⟨
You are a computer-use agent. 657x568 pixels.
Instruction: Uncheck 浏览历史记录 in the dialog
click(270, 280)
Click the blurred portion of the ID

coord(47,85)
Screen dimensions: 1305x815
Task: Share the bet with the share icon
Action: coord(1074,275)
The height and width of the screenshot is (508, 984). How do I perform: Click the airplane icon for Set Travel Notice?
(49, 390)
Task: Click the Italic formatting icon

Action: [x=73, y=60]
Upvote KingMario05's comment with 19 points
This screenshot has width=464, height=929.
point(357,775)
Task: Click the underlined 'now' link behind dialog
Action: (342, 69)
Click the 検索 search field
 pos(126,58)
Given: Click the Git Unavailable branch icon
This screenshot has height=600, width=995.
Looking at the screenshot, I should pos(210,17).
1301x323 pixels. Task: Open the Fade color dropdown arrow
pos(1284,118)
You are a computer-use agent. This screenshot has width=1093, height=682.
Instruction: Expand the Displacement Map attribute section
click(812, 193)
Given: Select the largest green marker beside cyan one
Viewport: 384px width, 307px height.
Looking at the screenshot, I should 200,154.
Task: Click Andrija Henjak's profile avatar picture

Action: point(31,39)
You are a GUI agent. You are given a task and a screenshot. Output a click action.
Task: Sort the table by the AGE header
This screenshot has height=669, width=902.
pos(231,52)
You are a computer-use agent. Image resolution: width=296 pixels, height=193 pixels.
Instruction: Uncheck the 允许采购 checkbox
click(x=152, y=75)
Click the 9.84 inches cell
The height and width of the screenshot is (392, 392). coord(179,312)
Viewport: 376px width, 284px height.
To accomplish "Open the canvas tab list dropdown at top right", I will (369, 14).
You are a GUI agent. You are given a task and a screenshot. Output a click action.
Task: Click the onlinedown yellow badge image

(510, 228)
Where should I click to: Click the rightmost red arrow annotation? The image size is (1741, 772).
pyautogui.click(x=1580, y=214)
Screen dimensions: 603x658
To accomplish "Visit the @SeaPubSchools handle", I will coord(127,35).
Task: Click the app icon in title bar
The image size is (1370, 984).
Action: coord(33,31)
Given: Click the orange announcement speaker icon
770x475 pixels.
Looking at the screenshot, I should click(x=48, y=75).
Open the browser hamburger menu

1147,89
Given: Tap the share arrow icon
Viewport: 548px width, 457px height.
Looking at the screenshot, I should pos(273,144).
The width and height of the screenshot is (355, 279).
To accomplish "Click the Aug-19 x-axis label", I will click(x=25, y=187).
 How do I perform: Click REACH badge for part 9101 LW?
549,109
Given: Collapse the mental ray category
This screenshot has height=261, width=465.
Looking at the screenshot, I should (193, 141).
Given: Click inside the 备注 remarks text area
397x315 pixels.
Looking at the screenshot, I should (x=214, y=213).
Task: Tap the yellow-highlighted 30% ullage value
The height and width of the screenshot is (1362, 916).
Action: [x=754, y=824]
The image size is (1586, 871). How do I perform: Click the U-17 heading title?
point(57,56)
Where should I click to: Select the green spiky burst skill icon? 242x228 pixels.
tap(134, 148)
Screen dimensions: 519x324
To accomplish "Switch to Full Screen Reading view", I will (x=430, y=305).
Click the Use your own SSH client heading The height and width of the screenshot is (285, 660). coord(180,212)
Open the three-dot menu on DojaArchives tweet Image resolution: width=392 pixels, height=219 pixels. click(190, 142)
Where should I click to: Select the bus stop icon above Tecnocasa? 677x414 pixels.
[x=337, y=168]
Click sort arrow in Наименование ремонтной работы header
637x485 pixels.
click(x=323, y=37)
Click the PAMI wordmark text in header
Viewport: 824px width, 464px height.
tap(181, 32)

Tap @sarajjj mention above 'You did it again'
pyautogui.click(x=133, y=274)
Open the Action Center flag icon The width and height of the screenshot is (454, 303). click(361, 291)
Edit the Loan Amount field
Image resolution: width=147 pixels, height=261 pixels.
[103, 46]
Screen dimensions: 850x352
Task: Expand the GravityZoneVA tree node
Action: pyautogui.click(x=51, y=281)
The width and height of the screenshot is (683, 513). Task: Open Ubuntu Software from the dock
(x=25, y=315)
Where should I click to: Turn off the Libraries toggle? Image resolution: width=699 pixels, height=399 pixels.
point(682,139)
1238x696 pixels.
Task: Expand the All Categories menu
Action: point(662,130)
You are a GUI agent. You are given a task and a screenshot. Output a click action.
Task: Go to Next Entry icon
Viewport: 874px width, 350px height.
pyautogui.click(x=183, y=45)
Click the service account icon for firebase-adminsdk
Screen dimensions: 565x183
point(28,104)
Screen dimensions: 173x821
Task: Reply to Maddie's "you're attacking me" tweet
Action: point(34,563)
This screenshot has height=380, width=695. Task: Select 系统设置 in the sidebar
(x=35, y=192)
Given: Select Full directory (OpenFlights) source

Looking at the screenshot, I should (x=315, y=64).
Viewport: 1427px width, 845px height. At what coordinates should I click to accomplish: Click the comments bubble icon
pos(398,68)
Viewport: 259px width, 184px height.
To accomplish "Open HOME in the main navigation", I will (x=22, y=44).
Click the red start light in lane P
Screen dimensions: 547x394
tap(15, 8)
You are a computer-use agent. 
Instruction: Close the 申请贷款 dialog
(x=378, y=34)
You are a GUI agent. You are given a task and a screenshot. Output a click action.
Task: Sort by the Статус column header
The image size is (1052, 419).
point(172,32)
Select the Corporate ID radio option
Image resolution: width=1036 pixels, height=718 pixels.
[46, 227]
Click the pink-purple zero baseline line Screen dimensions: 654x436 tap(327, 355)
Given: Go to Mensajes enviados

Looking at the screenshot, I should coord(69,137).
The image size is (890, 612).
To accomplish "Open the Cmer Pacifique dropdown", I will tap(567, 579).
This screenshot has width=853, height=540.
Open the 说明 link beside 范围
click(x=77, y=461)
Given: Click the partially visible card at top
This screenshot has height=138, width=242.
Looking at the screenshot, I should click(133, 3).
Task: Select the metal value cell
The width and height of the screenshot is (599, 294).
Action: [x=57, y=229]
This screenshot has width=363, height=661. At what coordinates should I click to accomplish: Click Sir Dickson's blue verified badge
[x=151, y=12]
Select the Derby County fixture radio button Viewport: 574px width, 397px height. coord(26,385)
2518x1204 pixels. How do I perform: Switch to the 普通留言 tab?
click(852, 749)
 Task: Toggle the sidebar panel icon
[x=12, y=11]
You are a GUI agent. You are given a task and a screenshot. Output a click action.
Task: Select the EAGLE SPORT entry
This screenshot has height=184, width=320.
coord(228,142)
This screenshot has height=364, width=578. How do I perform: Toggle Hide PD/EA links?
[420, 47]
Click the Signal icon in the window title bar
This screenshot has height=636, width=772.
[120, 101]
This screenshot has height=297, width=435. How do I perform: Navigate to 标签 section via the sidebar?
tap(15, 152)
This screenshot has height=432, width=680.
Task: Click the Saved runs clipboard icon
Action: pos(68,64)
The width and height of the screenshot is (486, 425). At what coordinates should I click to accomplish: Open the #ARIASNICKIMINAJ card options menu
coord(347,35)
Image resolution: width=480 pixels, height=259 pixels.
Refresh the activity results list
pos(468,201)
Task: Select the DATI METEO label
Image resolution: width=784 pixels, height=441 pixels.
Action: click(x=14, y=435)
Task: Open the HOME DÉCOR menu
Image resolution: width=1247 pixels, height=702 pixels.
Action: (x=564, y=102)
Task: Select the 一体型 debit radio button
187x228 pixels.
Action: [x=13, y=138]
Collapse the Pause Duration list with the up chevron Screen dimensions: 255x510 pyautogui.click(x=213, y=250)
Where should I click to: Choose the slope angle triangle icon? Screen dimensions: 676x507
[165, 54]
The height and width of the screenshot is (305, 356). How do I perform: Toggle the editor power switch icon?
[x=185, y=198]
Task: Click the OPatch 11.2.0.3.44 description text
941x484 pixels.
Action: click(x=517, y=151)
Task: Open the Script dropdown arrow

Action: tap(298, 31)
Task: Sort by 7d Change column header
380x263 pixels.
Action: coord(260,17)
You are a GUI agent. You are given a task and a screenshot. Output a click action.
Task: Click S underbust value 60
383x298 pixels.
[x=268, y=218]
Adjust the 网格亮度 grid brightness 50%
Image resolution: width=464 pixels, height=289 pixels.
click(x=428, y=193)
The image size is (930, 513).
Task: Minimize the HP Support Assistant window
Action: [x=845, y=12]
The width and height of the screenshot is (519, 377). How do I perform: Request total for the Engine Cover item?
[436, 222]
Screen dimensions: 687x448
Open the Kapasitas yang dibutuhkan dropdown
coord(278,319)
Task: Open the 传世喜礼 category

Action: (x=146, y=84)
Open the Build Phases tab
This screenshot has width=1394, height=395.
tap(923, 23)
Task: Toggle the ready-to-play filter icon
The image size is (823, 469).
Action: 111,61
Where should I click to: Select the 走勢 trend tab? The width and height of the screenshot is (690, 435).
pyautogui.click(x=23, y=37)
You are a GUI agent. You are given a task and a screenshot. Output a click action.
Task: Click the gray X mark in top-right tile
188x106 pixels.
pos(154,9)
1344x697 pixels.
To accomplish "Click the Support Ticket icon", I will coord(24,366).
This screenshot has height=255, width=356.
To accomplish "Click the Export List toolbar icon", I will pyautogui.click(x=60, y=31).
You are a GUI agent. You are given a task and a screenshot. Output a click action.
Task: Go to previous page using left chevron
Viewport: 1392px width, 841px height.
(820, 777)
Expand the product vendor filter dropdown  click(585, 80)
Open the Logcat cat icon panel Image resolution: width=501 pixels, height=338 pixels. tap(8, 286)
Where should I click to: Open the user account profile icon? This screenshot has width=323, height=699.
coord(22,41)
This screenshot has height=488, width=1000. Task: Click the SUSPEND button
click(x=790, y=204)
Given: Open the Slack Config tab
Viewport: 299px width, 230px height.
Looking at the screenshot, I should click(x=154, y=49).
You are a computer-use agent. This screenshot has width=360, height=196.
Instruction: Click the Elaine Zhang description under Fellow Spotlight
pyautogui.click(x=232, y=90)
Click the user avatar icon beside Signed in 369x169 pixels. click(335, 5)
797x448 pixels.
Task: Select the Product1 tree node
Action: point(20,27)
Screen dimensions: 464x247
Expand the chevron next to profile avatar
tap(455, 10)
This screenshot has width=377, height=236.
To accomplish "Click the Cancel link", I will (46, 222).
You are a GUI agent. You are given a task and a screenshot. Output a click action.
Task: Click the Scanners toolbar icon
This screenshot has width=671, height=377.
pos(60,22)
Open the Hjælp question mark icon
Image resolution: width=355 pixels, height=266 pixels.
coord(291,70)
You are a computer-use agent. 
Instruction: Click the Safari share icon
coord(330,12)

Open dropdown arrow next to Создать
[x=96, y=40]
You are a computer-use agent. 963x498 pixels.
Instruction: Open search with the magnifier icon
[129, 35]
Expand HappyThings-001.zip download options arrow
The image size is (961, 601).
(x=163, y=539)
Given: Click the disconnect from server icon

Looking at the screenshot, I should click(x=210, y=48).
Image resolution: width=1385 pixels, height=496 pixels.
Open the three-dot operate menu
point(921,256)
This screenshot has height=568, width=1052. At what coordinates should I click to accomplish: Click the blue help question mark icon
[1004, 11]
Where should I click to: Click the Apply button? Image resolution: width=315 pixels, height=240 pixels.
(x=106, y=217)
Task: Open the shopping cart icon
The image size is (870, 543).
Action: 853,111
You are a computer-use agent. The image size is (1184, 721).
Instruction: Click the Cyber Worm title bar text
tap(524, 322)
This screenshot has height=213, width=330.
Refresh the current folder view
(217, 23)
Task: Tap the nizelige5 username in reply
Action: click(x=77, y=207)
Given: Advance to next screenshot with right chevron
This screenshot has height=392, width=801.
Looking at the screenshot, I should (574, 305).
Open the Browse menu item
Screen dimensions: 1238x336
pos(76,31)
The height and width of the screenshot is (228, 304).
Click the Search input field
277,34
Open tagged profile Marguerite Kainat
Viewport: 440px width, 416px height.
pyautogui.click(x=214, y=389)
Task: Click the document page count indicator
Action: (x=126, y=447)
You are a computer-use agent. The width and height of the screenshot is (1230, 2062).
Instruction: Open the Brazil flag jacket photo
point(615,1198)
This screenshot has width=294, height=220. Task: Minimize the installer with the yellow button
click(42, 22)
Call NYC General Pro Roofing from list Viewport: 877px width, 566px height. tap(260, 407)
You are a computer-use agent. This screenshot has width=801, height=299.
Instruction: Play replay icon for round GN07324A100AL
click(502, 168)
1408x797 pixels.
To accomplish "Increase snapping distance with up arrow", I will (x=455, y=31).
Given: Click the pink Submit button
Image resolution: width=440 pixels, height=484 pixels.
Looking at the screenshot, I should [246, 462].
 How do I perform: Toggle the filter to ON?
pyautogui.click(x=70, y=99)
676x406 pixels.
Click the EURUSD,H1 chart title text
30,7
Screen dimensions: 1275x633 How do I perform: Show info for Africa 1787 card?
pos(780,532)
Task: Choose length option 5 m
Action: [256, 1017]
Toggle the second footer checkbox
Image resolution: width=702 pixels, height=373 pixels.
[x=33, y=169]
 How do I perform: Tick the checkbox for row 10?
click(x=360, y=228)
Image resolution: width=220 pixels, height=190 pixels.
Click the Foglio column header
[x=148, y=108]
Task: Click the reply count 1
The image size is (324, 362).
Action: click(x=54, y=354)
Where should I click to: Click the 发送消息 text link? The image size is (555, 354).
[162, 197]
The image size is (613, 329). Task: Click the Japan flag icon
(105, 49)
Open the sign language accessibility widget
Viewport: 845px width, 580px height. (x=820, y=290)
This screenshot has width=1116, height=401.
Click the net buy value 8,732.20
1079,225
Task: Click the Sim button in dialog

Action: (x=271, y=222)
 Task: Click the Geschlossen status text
⟩
Problem description
Set down, unchanged, only those lines above that fall between the line with "This screenshot has height=392, width=801." and the line with "You are a computer-use agent. The width", the two end lines included.

Result for this task
This screenshot has height=392, width=801.
Looking at the screenshot, I should (574, 305).
Open the Browse menu item
Screen dimensions: 1238x336
pos(76,31)
The height and width of the screenshot is (228, 304).
Click the Search input field
277,34
Open tagged profile Marguerite Kainat
Viewport: 440px width, 416px height.
pyautogui.click(x=214, y=389)
Task: Click the document page count indicator
Action: (x=126, y=447)
You are a computer-use agent. The width and height of the screenshot is (1230, 2062).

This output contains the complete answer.